写真3 煮熟工程(提供:(有)カネツル砂子商店)
写真4 乾燥工程(提供:(有)カネツル砂子商店)

加工に用いる機器等

 煮釜(写真2)、乾燥機

品質管理のポイント

 貯蔵条件が悪いと、吸湿してカビ発生など品質が劣化するので、できるだけ乾燥した冷暗所に貯蔵することが望ましい。また、脂質酸化や褐変が生じる場合があるが、その防止には-30℃以下の冷凍貯蔵が有効とされる。

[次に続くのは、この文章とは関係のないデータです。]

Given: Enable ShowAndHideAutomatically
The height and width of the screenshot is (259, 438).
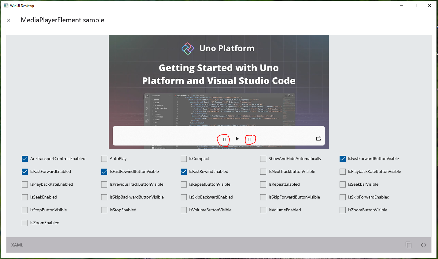Looking at the screenshot, I should tap(263, 159).
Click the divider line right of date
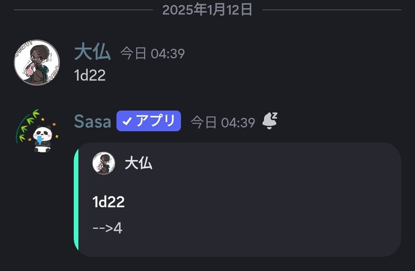This screenshot has height=271, width=415. (332, 9)
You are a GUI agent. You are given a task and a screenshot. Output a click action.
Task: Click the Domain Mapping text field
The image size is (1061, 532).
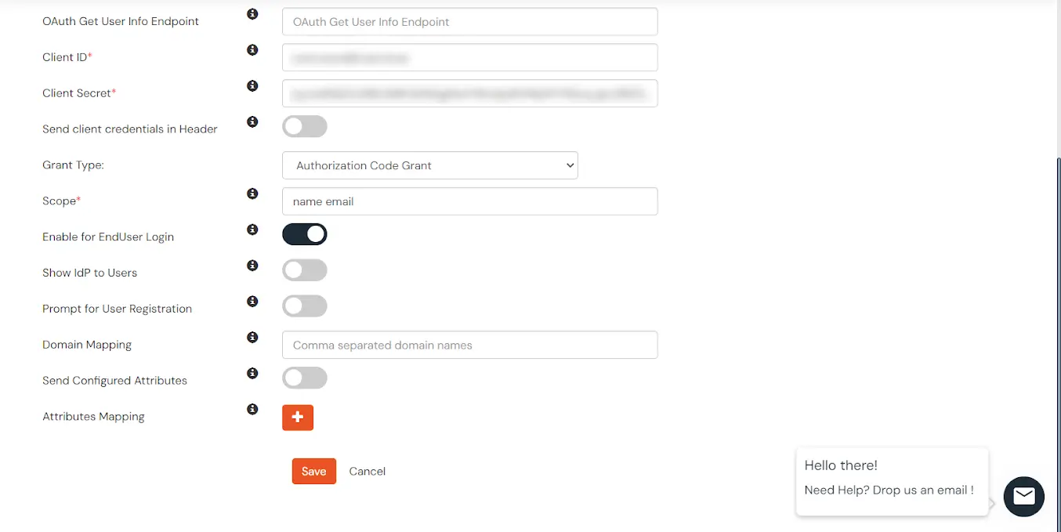469,345
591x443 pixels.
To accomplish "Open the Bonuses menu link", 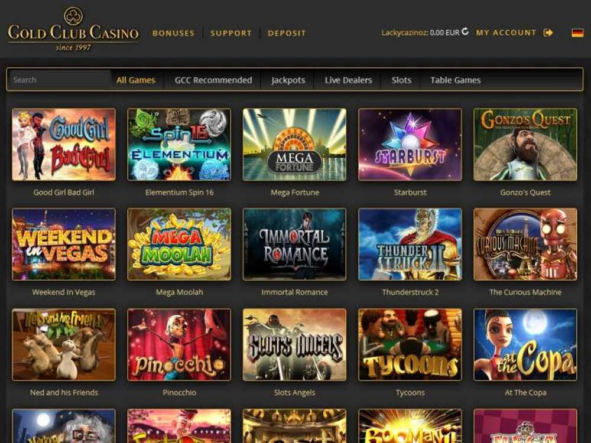I will pos(173,33).
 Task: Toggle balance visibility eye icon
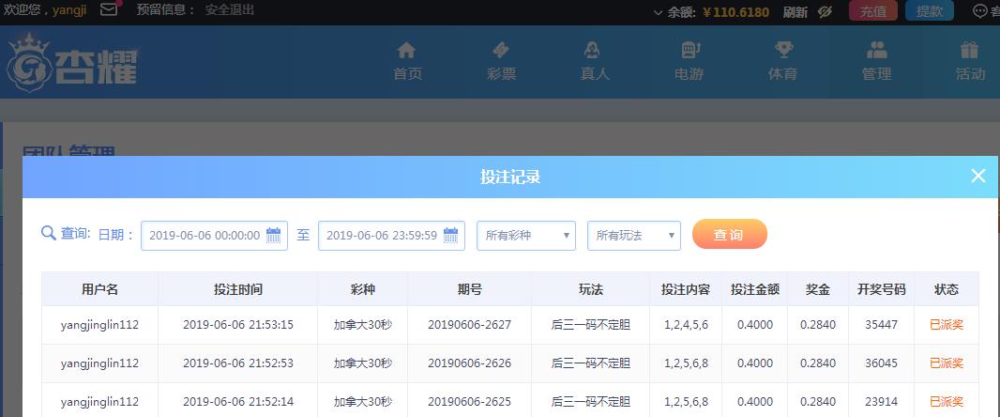[825, 11]
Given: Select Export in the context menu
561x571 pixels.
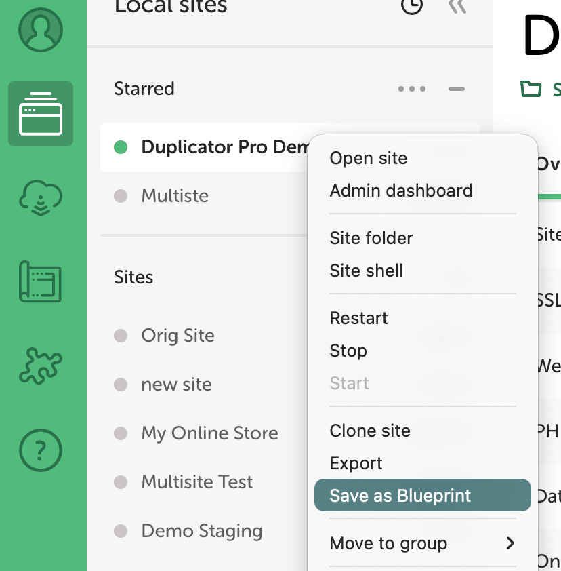Looking at the screenshot, I should pos(356,464).
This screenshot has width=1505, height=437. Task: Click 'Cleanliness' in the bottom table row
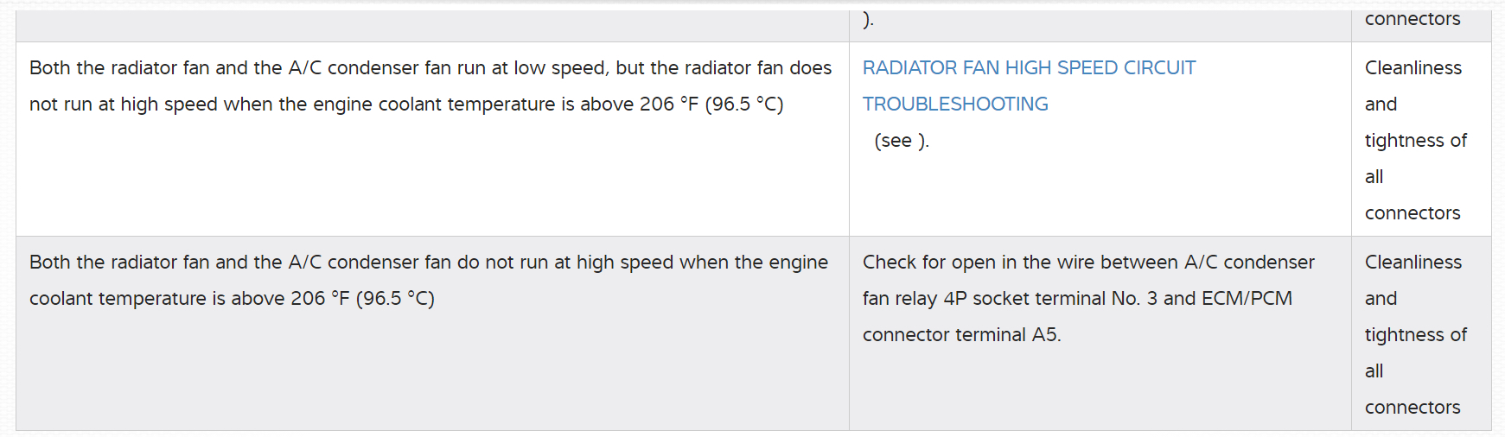coord(1413,263)
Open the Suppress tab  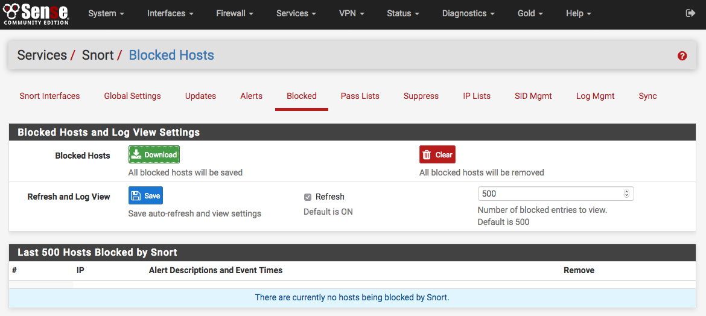[421, 96]
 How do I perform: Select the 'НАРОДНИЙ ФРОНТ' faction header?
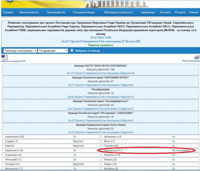(101, 77)
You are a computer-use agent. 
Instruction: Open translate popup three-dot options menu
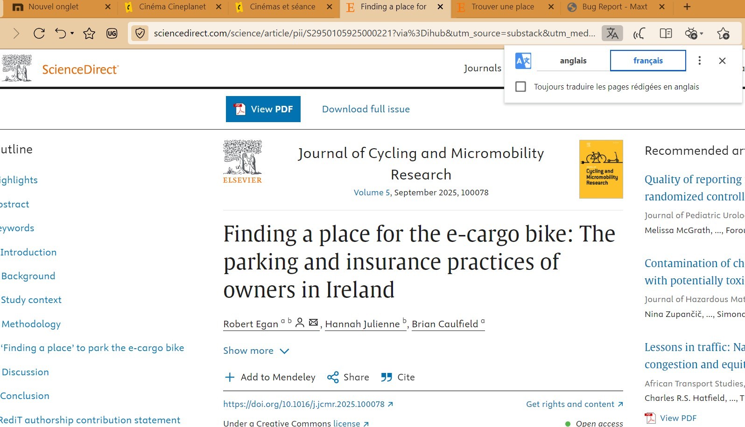pyautogui.click(x=699, y=61)
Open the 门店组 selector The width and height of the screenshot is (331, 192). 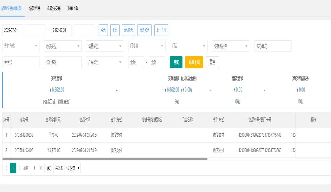(147, 46)
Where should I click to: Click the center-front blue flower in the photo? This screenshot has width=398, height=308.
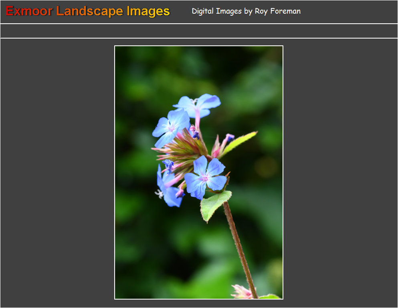206,176
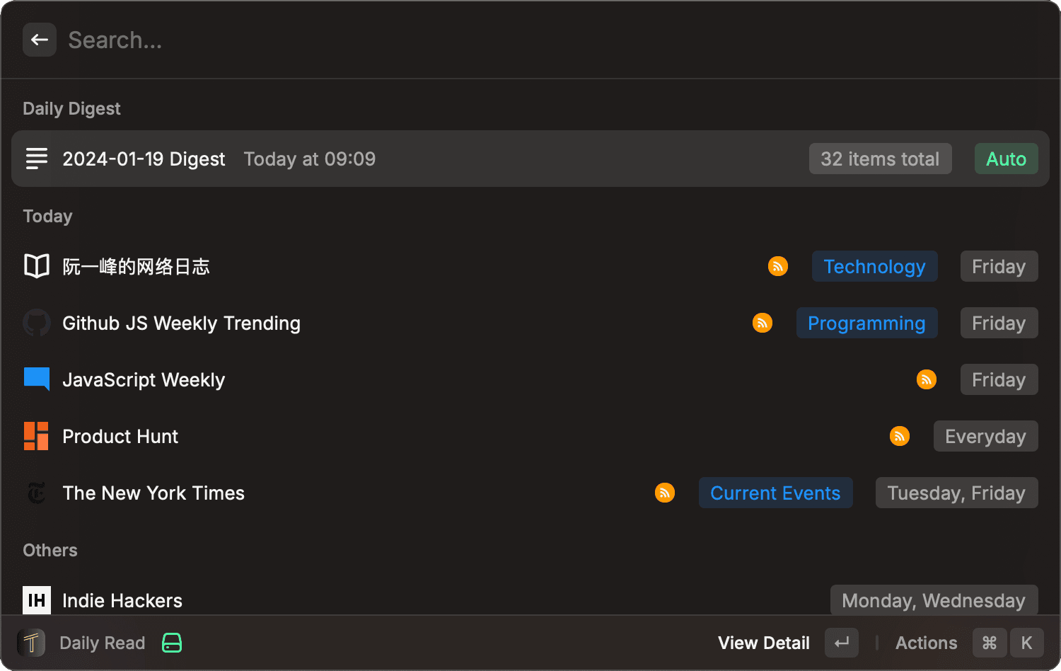
Task: Click the back arrow button
Action: pyautogui.click(x=40, y=40)
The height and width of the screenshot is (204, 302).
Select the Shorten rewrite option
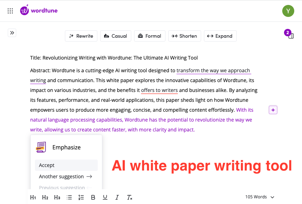(x=185, y=36)
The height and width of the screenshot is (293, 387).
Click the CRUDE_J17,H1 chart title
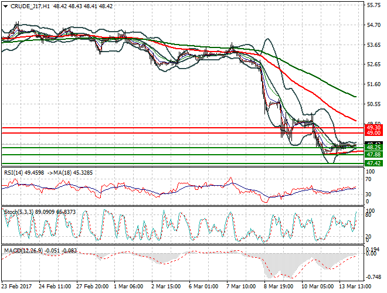28,5
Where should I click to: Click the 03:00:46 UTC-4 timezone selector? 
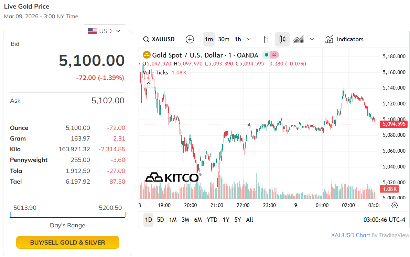tap(384, 220)
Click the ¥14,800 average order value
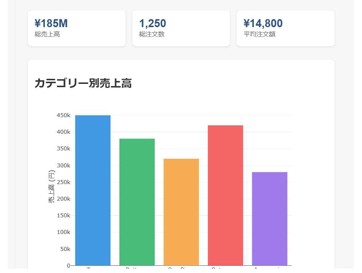This screenshot has height=273, width=362. pyautogui.click(x=263, y=24)
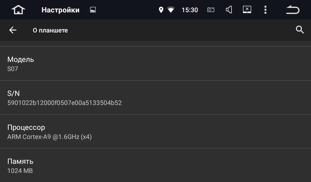This screenshot has height=182, width=311.
Task: Click the serial number value text
Action: (64, 103)
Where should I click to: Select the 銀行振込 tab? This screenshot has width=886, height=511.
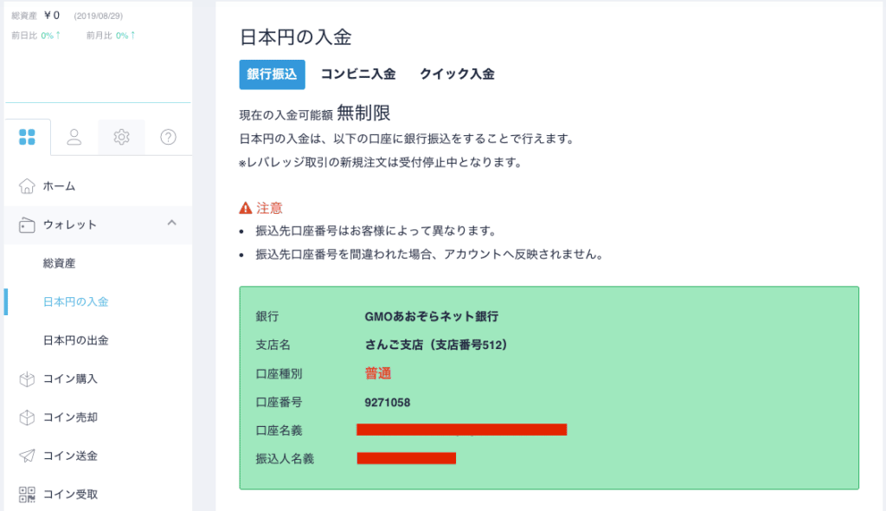(x=272, y=74)
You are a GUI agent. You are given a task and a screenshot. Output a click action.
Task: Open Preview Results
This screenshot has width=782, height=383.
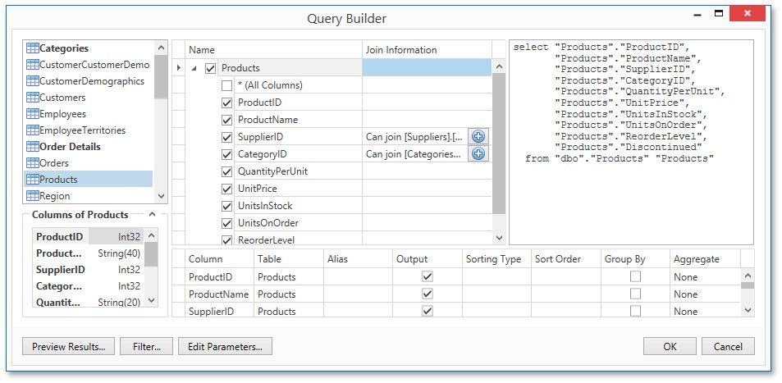(x=68, y=347)
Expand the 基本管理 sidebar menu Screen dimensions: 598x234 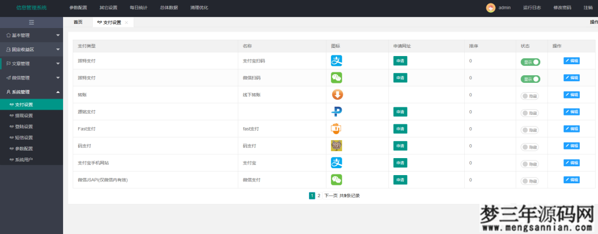32,35
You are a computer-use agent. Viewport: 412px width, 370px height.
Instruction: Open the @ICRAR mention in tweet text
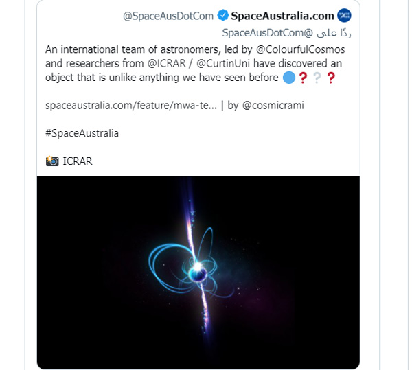click(x=164, y=64)
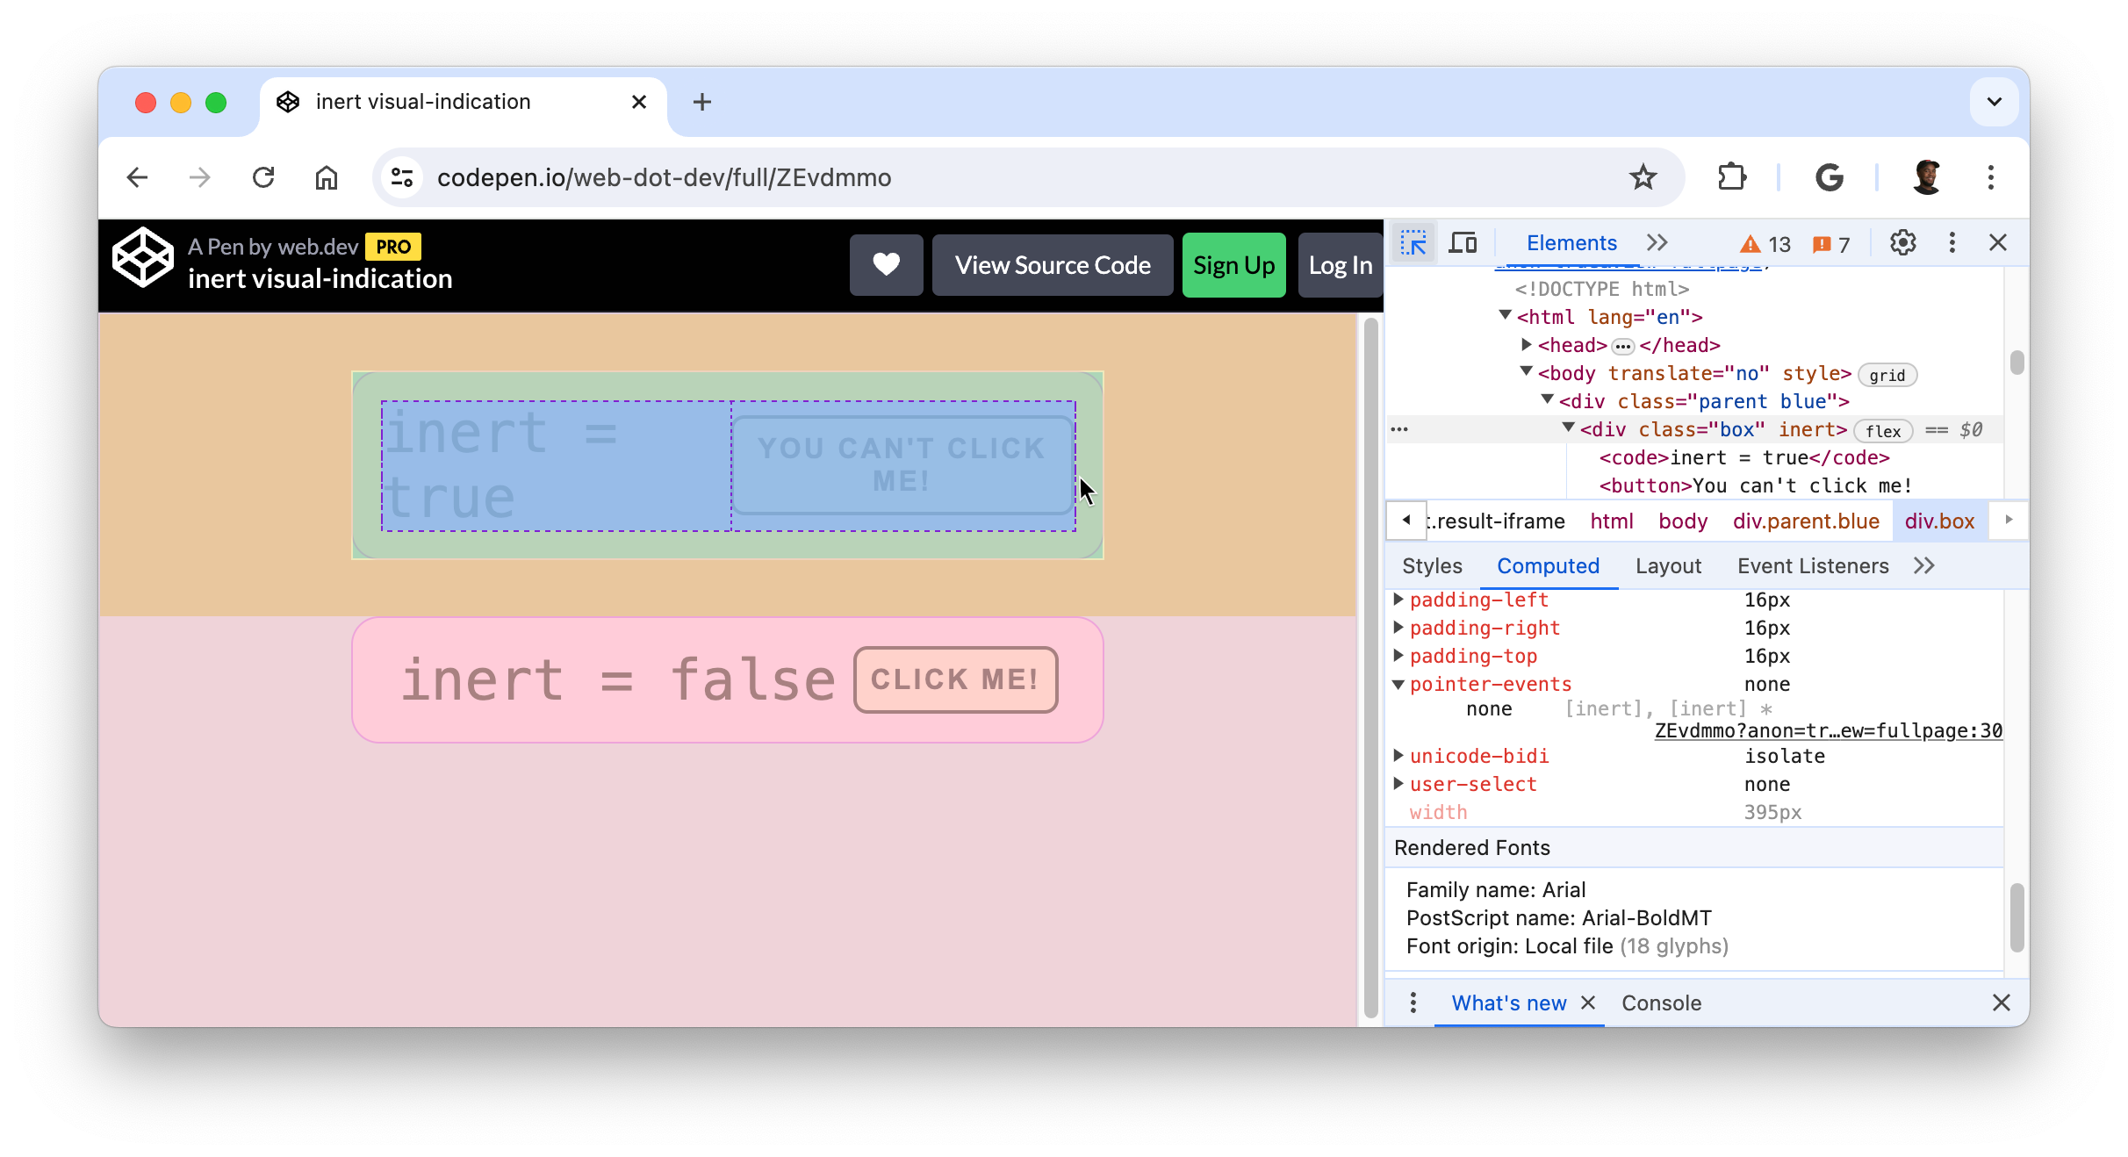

異物混入防止には十分な選別および金属検知作業が必要である。

特徴的な成分

 ほたるいかは内臓ごと食するため、ビタミンA(レチノール当量)およびビタミンE含量が多い。
(水産物に含まれる各種成分の効能については、「この図鑑の使い方」末尾の【参考情報】をご参照ください)

製品の形態と保管方法

 一般的には袋詰め包装で冷蔵保管する。

調理方法および食べ方

 そのまま酒の肴として食されることが多い(写真5)が、水で戻して調味し、佃煮、甘露煮として食べることもある。

写真5 製品 (提供:(有)カネツル砂子商店)

コラム

「ほたるいか煮干しの歴史」

 ほたるいか煮干しは1911年頃にその端を発したと記録されている。従来、岐阜、長野、新潟方面が主なる販売先だったが、後には海外にも出荷し、中国南部やアメリカでもその需要が増大し、需要に応じきれないほどの活況を呈したこともある。しかし、現在の生産量は少なくなっている。